In reality, Gigablast is default AND and default OR combined. You get the best of both worlds. Default AND results are always displayed before the default OR results.
These two sets of results are separated by a clearly displayed blue bar. This way is better than regular
default AND because if you misspell a word or
enter a long query that has no results there's a good
chance you will get something relevant back without
having to do anything else.
btw, Gigablast should be a little faster now since
I finally upgrade most servers to kernel 2.4.21 (right before 2.4.22 came out, sigh...) So now it doesn't swap out my processes for absolutely no apparent reason. yoo-hoo! i've noticed good speed increases as a result.
Matt Wells
yes indeed there are some old pages still in the index. it is my top priority to take care of that asap. i am currently working on some ways to increase the spider rate by about a factor of 10.
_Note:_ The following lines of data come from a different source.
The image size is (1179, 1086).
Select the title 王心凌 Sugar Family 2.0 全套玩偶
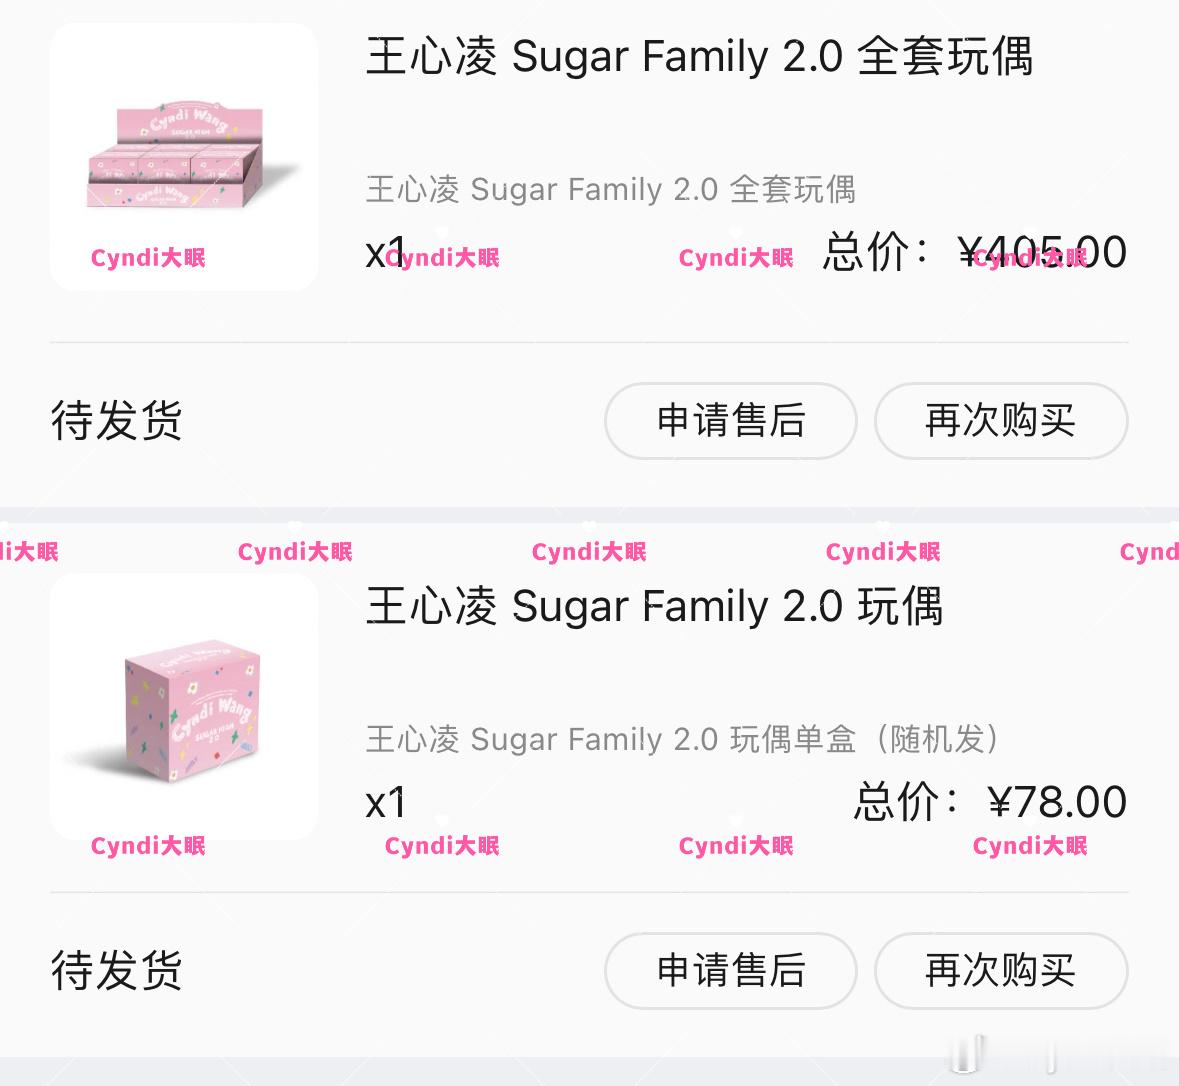[x=700, y=57]
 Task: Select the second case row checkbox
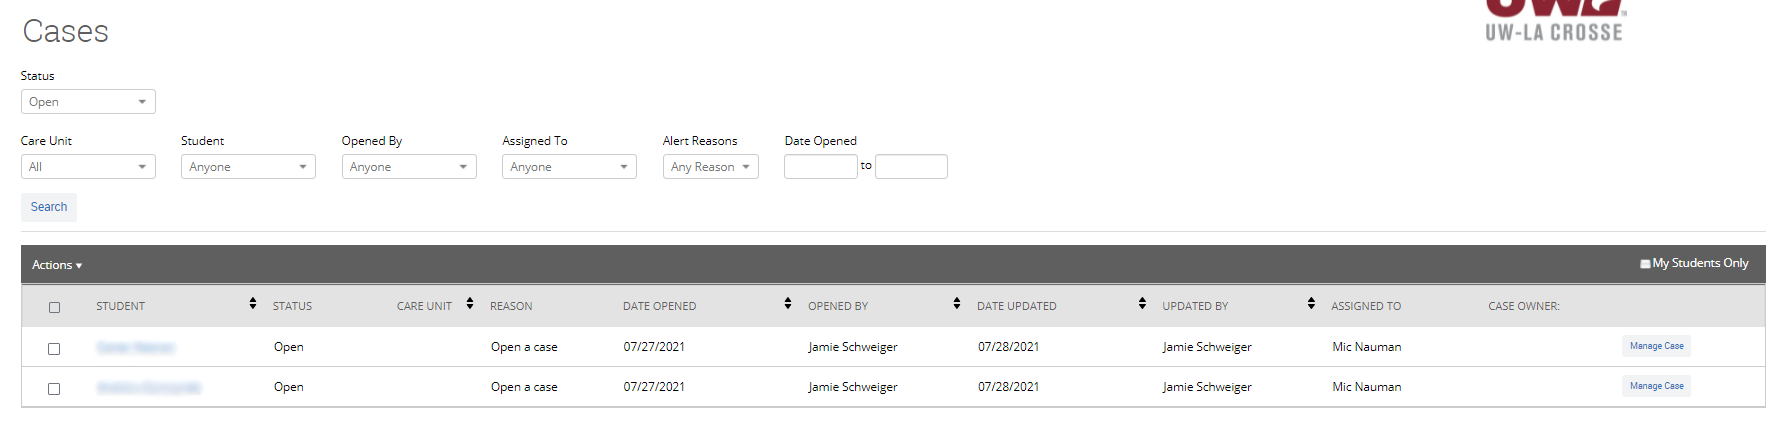click(x=54, y=389)
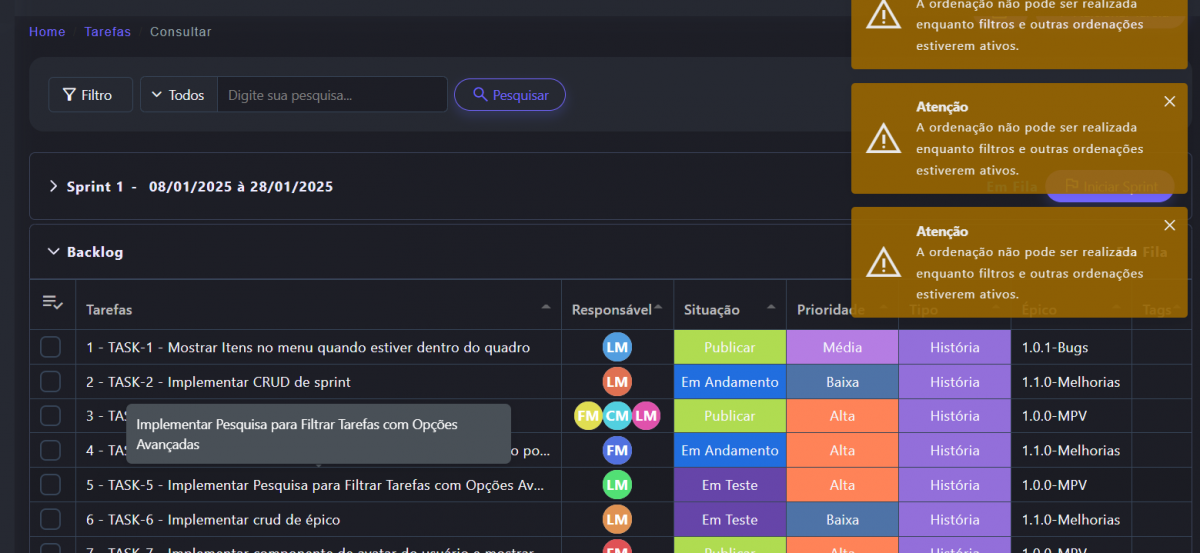Viewport: 1200px width, 553px height.
Task: Go to Home in the breadcrumb
Action: [47, 32]
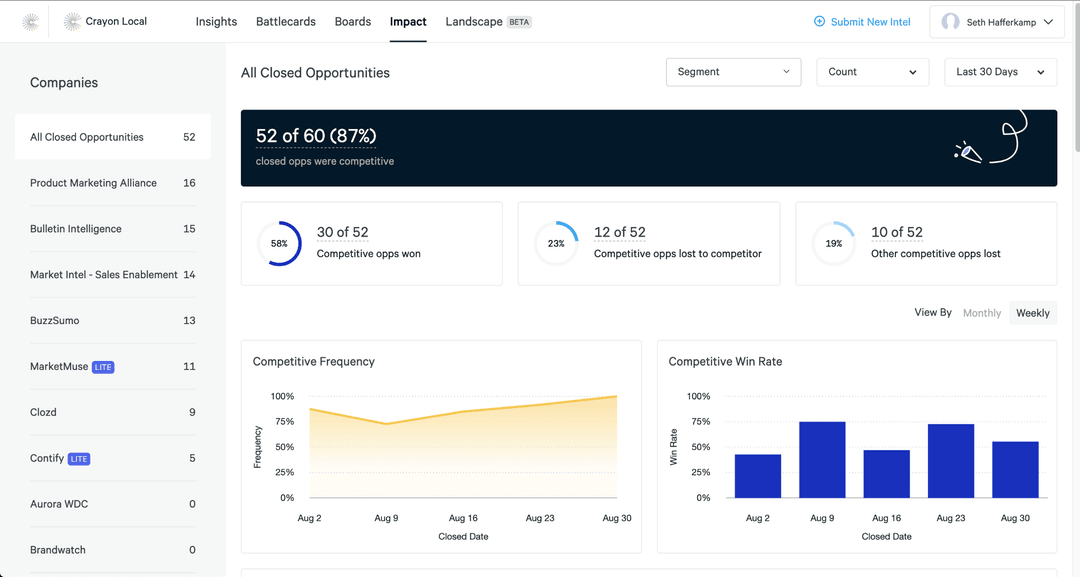Click the Submit New Intel link
The image size is (1080, 577).
(870, 21)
speaking of spidering, it is interesting to note that some financially-richer search engines seem to be following Gigablast's lead in the field of continuous index updating. Gigablast, to the best of my knowledge, was the first search engine to continually refresh its entire index automatically. I consider this to be one, if not the, most complicated technologies in a modern day search engine. There are many many details you have to worry about to make it work and there are many many more things that could go wrong and have disastrous consequences. Once my competitors have a document count that changes in real-time we'll know they've pulled it off, but until then, it's probably not true continuous updating.
matt wells
[webmasterworld.com...]
I do like GigaBlast but am a little disillusioned by all the caching going on by all SE's.